Her second deal was a mountain cabin in a retirement community that she assumed would “appreciate like mad,” she said. “Well, it also had 19 steps from the driveway to the front porch.”
When it came time to sell, the property sat on the market for about a year. The typical buyer in the community, a retiree, was turned off by the stairs.
“Ninety percent of what got me in trouble on that deal was before I ever purchased the property,” said Elkins-Hutten. “I violated the rule of ‘location, location, location.’ I didn’t truly know the market. I didn’t buy in the right part of town. I didn’t buy the right house for the market.”
She wasn’t deterred and continued flipping until she had the capital to start buying long-term rentals. Primarily using the BRRRR (buy, rehab, rent, refinance, and repeat) model, she scaled to 36 single-family homes that cash flowed enough for her to quit her day job.
Elkins-Hutten has since sold her single-family homes and primarily does partnerships on bigger deals. She’s also a financial educator and the author of “Money for Tomorrow.” As of 2024, she said, she is a partner in $800 million of real estate, including over 6,500 residential units and 2,200 self-storage units across 11 states. She walked BI through a substantial part of her passive portfolio via screenshare.

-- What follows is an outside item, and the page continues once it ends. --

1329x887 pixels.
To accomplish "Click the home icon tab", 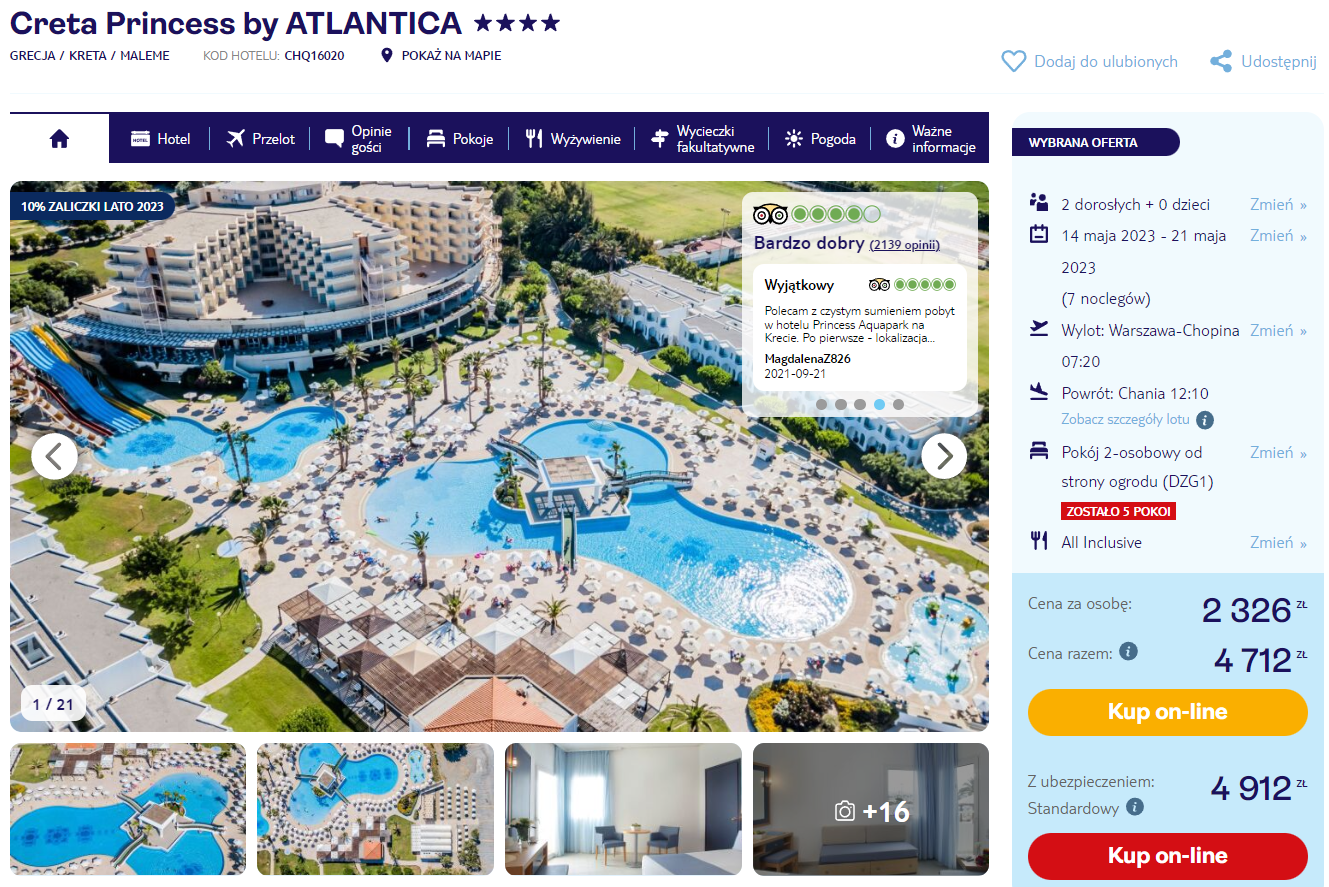I will coord(59,138).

After decades of closing deals — some that yielded 75% and one that brought in zero, according to the real estate veteran — here’s what Elkins-Hutten has learned about selecting investment-specific properties.
1. She prefers a single-level property
Particularly after her second deal revealed how tricky steps can be for retirees, “when I’m doing active investments and buying my own property, I like single-level properties,” she said. “I don’t rule out multi-level properties, but I prefer single-level, ranch properties. You just have more people who can buy those.”
Additionally, with a single-level property, you avoid potential structural headaches. For example, “I don’t like dealing with stairs because now you’ve got plumbing upstairs and it can come downstairs very easily,” she explained.
2. She buys where people are actually renting, and thinks about the type of person moving in
When figuring out where to invest, an important factor to consider is: Do people rent in the area? After all, if you’re setting up a long-term rental, you need renters. They’re the ones keeping your business up and running.
“I want to be in a good metropolitan service area. I personally like towns with a population of at least 100,000, so that way I have choices of renters,” said Elkins-Hutten.
Look at job opportunities in the area. Are there multiple big employers, or just one? If there’s just one and that company goes under, that could create a problem down the line.
What got Elkins-Hutten in trouble with her second deal, which she calls her “vanity purchase,” was buying something she personally liked — a cabin in a mountain town — rather than thinking through what her potential tenants would want.
“If it’s going to be an investment property, I need to think about who’s buying it next from me. Who’s going to pay the highest value for it? What do they want?” she said. “So I’m always thinking through, who’s the person that’s actually going to use this property?”